Pence's speech happened to coincide with new charges announced Thursday by the Justice Department against seven Russian military intelligence officers for hacking U.S. and international organizations that had exposed a Russian doping program. Some of the officers were also involved in a scheme to target organizations investigating Russia's alleged use of chemical weapons; three of them were also linked to interference in the 2016 U.S. presidential election.

The Trump administration has presented no evidence that China is seeking or has sought to weaponize the release of hacked, politically sensitive material, as Russian actors did in 2016. Law enforcement and intelligence officials have warned that Russia's disinformation efforts on social media are ongoing, if less intense than they were in 2016. 

Officials have also said election infrastructure has not been targeted, while allowing for the possibility of an attack nearer the midterms.

Earlier this week, DHS Secretary Kirstjen Nielsen said the department had seen "no indication" that any foreign adversary had sought to attack U.S. election infrastructure. She described China's activity as belonging to a category of "nebulous" and "nefarious" interference efforts.

"It's part of a more holistic approach to influence the American public in favor of China," Nielsen said.

Last month, CIA director Gina Haspel said in public remarks that the agency was "very closely" monitoring China's foreign investment strategies. "We are concerned by some of the tactics they use offering poor countries investments and loans that perhaps those countries are not going to be able to repay," Haspel said.

Coats also issued a separate broadside against China last month, calling Beijing's efforts "more methodical" than those being implemented by Russia.  

Pence indicated the administration would continue to expose Beijing's "malign influence and interference in American politics and policy," calling on journalists to investigate Chinese actions, on businesses to refuse to turn over intellectual property and on universities to reject what he called "Beijing's easy money."

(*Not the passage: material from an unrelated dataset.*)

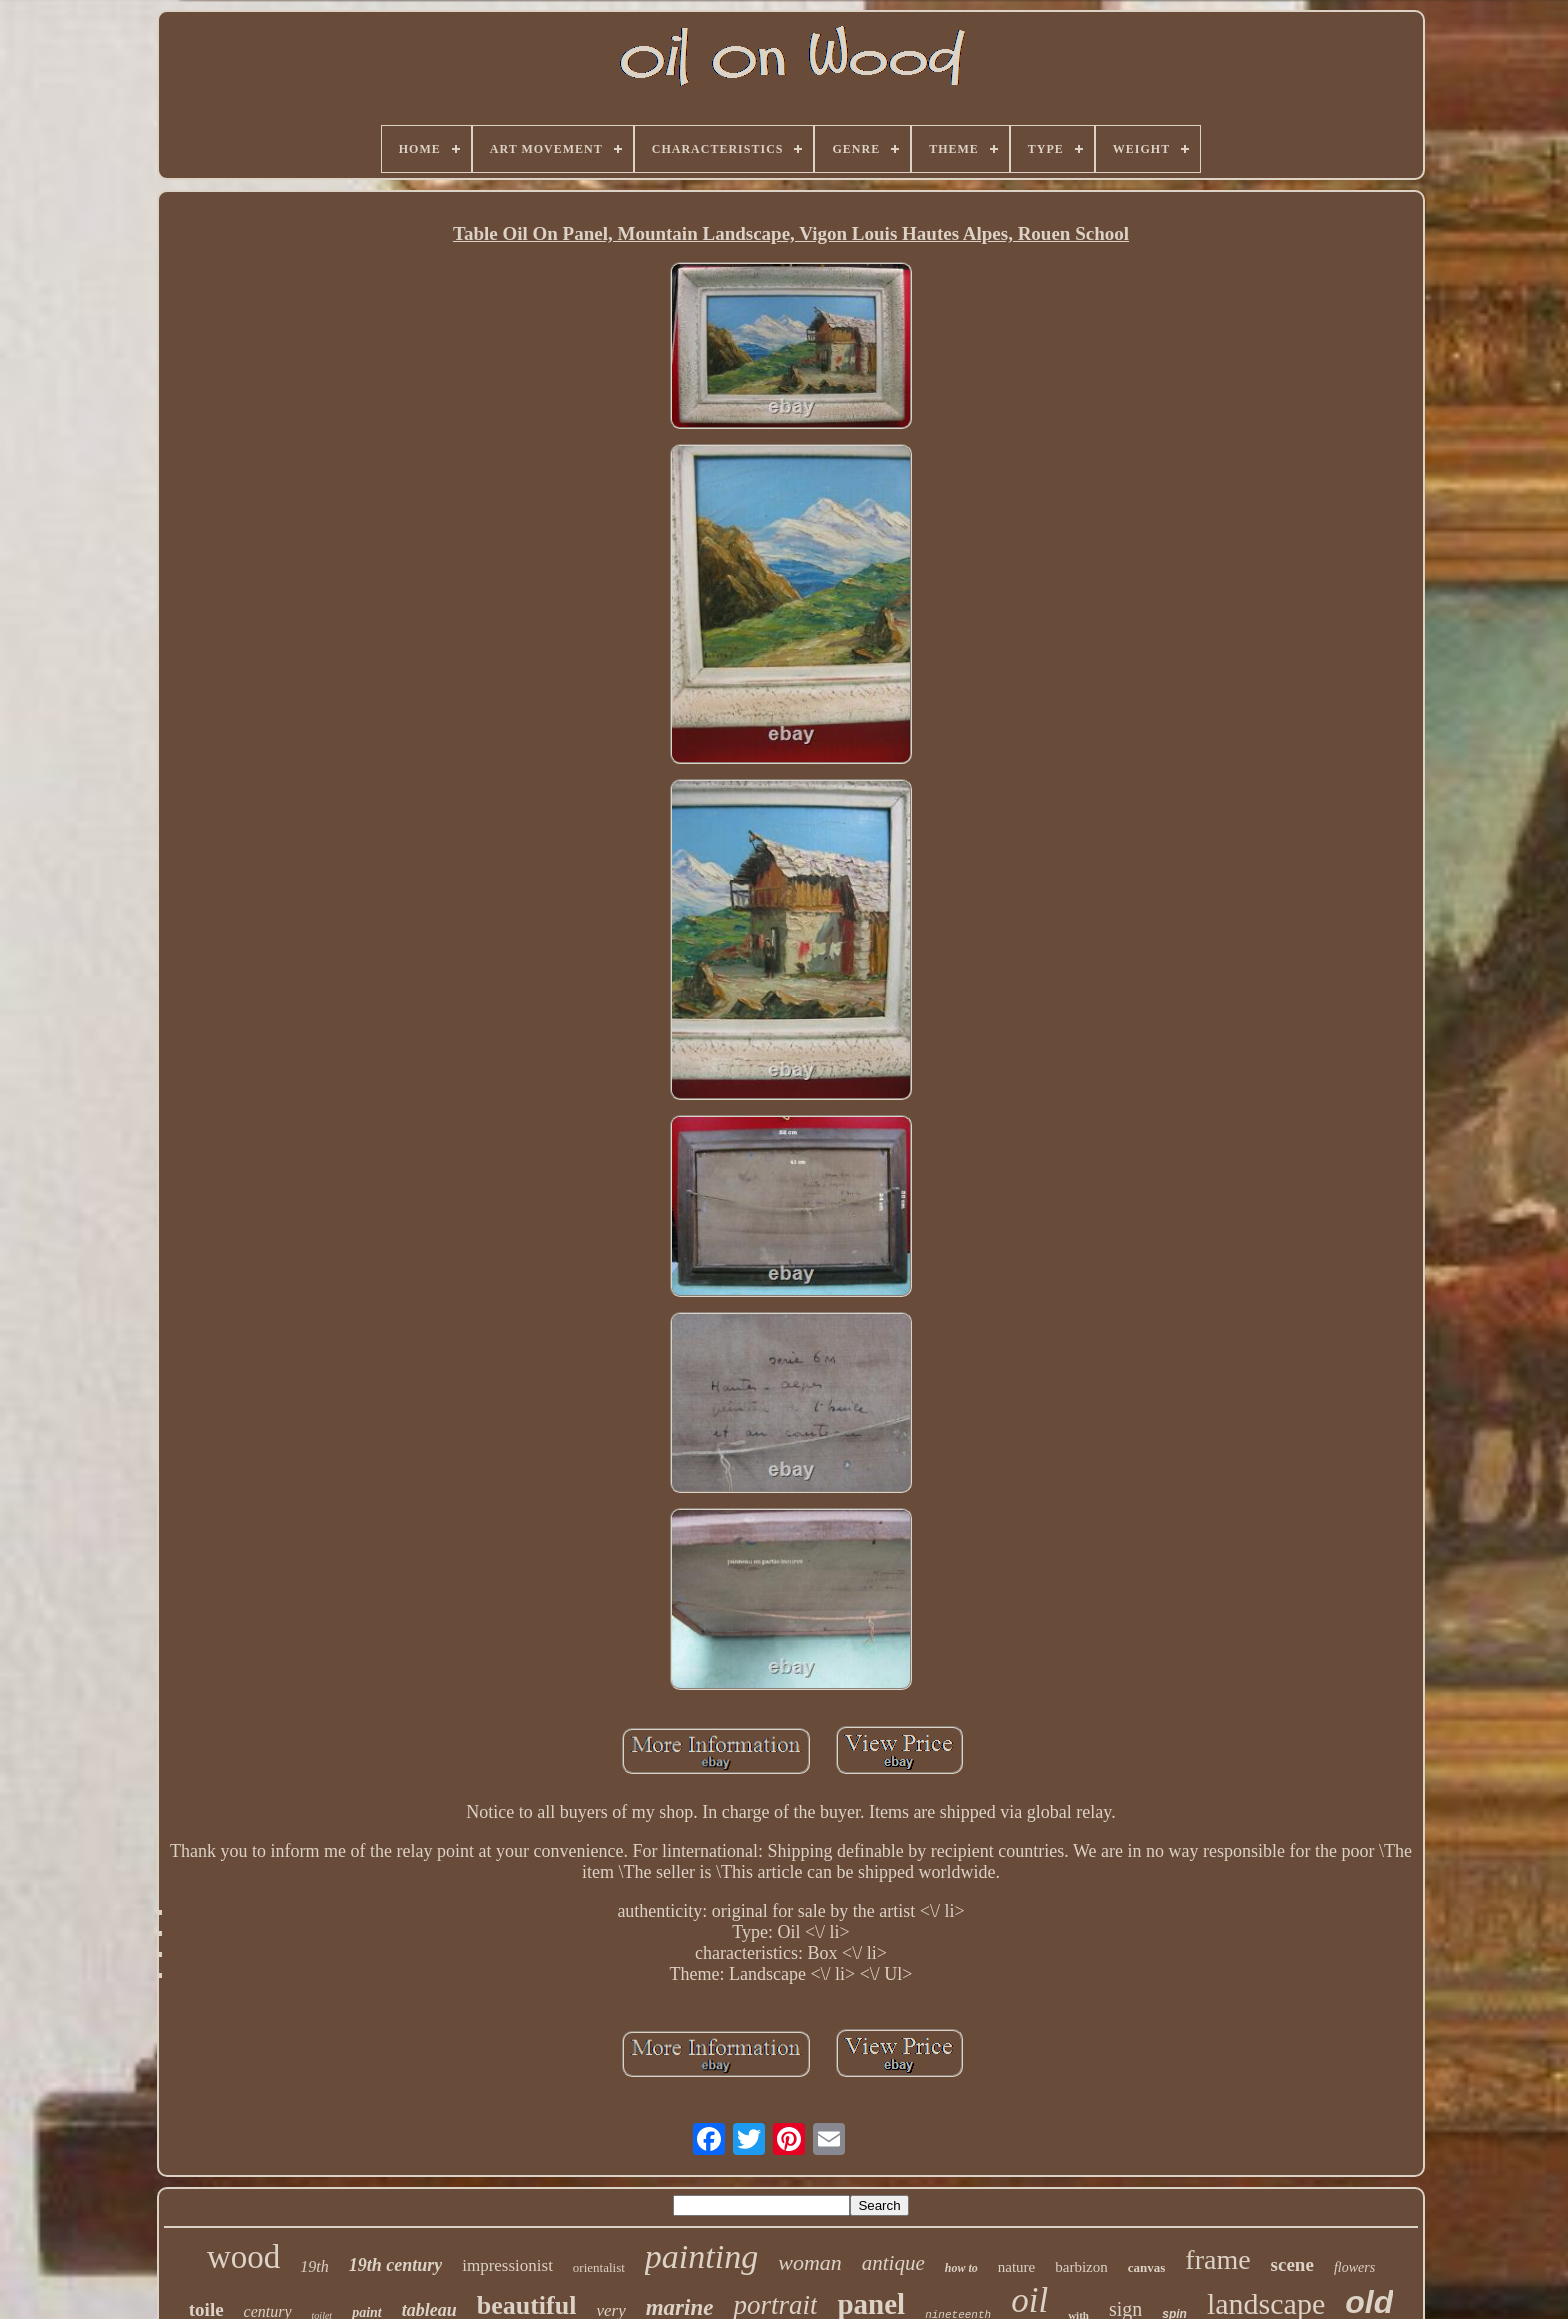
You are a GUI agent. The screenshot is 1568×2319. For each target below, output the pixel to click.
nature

He specifically called on Google to "immediately end" its development of the 'Dragonfly' app, which he said would strengthen China's censorship and compromise the privacy of its customers.

At the the end of his remarks, Pence expressed a desire for a "constructive" relationship with Beijing, urging the two countries to seek to "grow together" in prosperity and security.

"America is reaching out our hand to China; we hope that Beijing will soon reach back," Pence said. "But we will not relent until our relationship with China is grounded in fairness, reciprocity and respect for sovereignty."